After a massive growth spurt at the tail end of 2009 and into 2011 and steady growth that continued for a few years after, the SFRI shows rental price gains have recently begun to soften.

Rent growth peaked at 4.6 percent in December 2014 over the previous year, but as of May, the growth rate was 1.2 percent lower, at an annual uptick of 3.3 percent. Following a similar pattern to that seen in the homebuying market, the rental market has seen a slow-down in the high-end sector as of recently, while lower price points are holding their own.

Rent prices at the lowest end of the spectrum were up 5.3 percent in May over the previous year, marking a three-year growth trend around 5.5 percent.
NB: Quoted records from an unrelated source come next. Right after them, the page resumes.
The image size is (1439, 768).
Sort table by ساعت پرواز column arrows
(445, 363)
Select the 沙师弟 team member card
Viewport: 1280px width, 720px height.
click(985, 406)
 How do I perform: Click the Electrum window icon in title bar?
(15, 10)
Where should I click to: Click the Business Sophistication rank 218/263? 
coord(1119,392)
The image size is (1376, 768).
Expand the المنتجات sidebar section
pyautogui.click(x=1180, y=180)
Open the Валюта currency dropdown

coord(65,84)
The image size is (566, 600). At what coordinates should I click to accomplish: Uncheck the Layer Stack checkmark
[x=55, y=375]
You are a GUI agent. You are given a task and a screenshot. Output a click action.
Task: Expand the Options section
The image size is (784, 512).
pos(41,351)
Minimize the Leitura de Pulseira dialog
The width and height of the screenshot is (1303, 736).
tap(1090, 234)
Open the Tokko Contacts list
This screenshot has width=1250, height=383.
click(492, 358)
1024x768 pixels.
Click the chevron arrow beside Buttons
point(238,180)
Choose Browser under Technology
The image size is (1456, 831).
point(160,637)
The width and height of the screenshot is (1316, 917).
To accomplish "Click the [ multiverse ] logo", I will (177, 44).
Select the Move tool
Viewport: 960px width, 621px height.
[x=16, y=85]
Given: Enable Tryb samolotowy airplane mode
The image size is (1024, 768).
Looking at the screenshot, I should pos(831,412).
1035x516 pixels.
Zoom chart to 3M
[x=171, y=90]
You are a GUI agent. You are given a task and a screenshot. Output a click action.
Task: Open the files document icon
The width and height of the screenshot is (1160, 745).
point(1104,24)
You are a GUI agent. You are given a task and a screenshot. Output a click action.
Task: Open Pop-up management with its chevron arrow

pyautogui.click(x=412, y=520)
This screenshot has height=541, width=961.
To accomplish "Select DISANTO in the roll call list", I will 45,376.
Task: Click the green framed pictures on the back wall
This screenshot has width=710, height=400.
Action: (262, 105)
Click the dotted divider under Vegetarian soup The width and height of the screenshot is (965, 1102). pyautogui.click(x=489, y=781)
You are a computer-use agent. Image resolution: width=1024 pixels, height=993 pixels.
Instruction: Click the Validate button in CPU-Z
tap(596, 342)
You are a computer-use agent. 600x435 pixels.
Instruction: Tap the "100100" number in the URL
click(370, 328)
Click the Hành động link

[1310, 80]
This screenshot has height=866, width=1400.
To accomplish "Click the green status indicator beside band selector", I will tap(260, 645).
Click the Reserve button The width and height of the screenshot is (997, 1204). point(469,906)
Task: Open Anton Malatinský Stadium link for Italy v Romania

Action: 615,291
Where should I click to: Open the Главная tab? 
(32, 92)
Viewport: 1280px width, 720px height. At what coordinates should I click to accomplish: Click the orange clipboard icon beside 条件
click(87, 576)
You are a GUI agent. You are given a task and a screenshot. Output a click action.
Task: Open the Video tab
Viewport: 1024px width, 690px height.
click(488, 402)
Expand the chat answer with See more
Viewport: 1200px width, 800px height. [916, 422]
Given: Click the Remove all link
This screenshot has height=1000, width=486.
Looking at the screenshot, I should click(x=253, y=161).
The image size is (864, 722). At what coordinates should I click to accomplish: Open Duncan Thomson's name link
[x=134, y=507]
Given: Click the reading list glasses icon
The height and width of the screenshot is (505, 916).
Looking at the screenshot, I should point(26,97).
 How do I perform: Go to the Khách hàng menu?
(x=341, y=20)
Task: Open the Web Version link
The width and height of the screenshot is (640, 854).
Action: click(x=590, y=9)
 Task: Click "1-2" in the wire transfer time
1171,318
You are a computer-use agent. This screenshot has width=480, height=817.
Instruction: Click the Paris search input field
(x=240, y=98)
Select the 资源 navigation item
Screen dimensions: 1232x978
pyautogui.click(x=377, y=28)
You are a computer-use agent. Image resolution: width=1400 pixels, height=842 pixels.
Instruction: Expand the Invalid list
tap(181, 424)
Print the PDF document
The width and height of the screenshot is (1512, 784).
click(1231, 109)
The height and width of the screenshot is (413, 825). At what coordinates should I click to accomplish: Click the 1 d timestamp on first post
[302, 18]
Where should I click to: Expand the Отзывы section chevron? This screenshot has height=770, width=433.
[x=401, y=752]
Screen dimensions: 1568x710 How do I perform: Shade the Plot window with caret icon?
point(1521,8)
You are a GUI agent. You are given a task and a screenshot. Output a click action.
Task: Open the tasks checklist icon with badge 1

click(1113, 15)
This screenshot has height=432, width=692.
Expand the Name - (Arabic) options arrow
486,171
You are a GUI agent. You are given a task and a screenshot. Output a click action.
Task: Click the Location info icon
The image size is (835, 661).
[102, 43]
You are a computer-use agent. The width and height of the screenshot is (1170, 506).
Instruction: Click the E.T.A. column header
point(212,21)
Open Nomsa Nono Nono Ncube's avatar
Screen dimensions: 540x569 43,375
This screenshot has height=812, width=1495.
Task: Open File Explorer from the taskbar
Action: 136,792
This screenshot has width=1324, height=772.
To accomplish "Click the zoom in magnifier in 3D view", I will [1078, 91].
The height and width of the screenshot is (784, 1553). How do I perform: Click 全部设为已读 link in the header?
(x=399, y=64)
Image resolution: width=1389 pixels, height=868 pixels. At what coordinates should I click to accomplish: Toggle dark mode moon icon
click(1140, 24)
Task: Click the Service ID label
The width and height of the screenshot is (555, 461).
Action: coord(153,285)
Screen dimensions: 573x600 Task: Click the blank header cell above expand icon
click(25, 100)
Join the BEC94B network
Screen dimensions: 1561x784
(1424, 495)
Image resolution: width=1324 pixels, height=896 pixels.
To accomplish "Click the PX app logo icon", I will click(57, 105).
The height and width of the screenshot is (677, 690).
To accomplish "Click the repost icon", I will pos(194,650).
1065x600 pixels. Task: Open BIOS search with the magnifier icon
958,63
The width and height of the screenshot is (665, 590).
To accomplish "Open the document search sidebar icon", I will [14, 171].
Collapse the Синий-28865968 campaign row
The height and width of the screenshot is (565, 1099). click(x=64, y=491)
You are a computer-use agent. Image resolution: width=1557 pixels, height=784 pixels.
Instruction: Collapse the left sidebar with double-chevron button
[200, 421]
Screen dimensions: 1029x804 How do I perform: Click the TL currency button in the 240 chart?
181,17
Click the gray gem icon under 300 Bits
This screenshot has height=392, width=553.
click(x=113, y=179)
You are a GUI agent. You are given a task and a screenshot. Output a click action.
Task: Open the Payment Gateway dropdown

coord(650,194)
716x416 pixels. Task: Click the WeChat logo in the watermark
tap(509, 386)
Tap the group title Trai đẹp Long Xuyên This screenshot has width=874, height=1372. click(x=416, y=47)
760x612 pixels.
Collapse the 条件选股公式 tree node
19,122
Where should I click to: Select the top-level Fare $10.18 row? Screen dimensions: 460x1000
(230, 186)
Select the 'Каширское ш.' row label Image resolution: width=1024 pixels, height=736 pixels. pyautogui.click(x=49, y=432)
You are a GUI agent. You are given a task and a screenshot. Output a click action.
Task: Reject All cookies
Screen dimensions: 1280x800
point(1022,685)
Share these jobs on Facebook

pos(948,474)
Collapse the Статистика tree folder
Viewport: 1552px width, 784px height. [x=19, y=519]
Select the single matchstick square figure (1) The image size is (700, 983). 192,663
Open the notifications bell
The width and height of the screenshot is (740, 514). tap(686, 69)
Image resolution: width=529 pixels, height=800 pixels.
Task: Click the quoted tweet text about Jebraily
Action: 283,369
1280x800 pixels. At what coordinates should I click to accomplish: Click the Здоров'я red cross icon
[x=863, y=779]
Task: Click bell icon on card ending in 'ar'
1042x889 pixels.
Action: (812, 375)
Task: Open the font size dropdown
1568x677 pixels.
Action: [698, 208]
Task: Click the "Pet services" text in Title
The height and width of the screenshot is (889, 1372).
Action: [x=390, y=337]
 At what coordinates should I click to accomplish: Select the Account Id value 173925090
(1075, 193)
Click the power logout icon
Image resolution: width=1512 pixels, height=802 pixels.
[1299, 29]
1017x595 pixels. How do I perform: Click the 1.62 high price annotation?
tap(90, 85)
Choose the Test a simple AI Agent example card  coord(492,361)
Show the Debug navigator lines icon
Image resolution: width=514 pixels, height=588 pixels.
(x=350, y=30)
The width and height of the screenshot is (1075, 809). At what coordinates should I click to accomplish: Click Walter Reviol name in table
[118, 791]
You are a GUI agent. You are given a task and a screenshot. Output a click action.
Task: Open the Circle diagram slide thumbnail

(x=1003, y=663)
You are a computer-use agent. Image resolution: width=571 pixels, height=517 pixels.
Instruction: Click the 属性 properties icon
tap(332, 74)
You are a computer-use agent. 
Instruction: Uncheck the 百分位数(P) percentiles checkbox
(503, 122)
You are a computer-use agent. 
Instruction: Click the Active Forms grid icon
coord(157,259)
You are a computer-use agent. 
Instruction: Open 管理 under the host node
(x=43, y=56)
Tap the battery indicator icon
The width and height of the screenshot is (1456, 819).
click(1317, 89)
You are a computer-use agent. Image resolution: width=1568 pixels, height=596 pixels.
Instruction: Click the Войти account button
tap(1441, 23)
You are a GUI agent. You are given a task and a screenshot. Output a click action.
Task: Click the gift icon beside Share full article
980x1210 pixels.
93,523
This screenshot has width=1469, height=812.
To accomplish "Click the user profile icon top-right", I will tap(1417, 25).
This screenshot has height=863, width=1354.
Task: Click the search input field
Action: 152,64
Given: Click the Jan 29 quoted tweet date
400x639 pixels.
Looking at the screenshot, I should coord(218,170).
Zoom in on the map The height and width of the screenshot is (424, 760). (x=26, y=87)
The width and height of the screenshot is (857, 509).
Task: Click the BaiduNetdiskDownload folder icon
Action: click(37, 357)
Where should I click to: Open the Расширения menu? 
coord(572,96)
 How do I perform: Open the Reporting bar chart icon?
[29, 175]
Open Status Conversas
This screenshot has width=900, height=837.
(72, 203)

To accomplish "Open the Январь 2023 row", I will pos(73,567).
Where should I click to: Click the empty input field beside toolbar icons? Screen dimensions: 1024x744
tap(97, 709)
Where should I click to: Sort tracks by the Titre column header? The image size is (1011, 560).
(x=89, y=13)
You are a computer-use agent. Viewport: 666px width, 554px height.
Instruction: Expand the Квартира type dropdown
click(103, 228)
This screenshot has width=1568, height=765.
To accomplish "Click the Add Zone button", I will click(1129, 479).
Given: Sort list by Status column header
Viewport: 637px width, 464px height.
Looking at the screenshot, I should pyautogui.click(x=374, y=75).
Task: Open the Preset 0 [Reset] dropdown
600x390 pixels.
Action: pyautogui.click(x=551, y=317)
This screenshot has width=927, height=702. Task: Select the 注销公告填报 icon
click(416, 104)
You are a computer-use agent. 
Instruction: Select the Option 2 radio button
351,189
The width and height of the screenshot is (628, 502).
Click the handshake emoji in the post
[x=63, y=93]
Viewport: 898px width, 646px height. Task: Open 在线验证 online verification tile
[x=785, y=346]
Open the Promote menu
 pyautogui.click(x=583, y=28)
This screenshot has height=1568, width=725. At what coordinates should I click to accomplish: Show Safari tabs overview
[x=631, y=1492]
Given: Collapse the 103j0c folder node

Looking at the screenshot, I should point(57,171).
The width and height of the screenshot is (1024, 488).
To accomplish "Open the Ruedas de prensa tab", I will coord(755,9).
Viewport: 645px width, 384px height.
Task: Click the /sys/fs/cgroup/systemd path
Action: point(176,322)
At the high end of the market, rentals were up 2.1 percent annually.


Throughout the nation, single-family rental demand is moderating after years of sharp increases, and tight credit conditions are likely to keep that demand hot, particularly in the low- and mid-range price points.

Houston was the only metro that saw negative conditions in May 2016, which was especially dramatic after nearly 4 percent growth in May 2015. Oil prices and a slumping local economy are dragging down prices in the area once considered to be one of the nation’s hottest rental markets.

Now, one of the biggest shifts is taking place in the high-end rental sector, as prices dropped on a quarterly scale. Low-end rental prices are still holding pretty strong, however.

US real estate market conditions

Boomerang buyers — homebuyers returning to the market after losing a foreclosed home — have slowly but surely made their way back into the real estate market. Looking ahead to 2017, the return of boomerang buyers has the potential to be strong, the report says.

CoreLogic reports the year is nearing seven years from the foreclosure crisis peak in 2010, which means that the ‘black mark’ of foreclosure will be officially erased from consumer credit reports.

CoreLogic reports on the hardest hit locations for boomerang buyers that returned by 2013. The three highest states for boomerang buyers — Arizona, Nevada and Michigan — saw 32 percent of its foreclosed homeowners come back to action in the market, compared to a 22 percent national average.

Texas also had a reported high return of boomerang buyers, just above Illinois and North Carolina, at around 15 percent. Good news is that the foreclosure inventory rate is 0.5 percent in Texas, which means the state is in pretty good condition compared with the rest of the nation.

 

Nationally, the foreclosure rate in June 2016 was 3 percent lower than the previous month and 21.3 percent lower than the same month in 2015. Completed foreclosures increased 5.1 percent monthly in June and dipped 4.9 percent annually in the same month.

Houston housing market trends

The Texas annual increase in the Home Price Index was reported at 6.7 percent as of June 2016, and the monthly rise in June was 0.9 percent. Forecasted growth for Texas home prices show a slowdown, CoreLogic says.

Annually by June 2017, prices are expected to grow by 2.5 percent; monthly growth is predicted at 0.3 percent.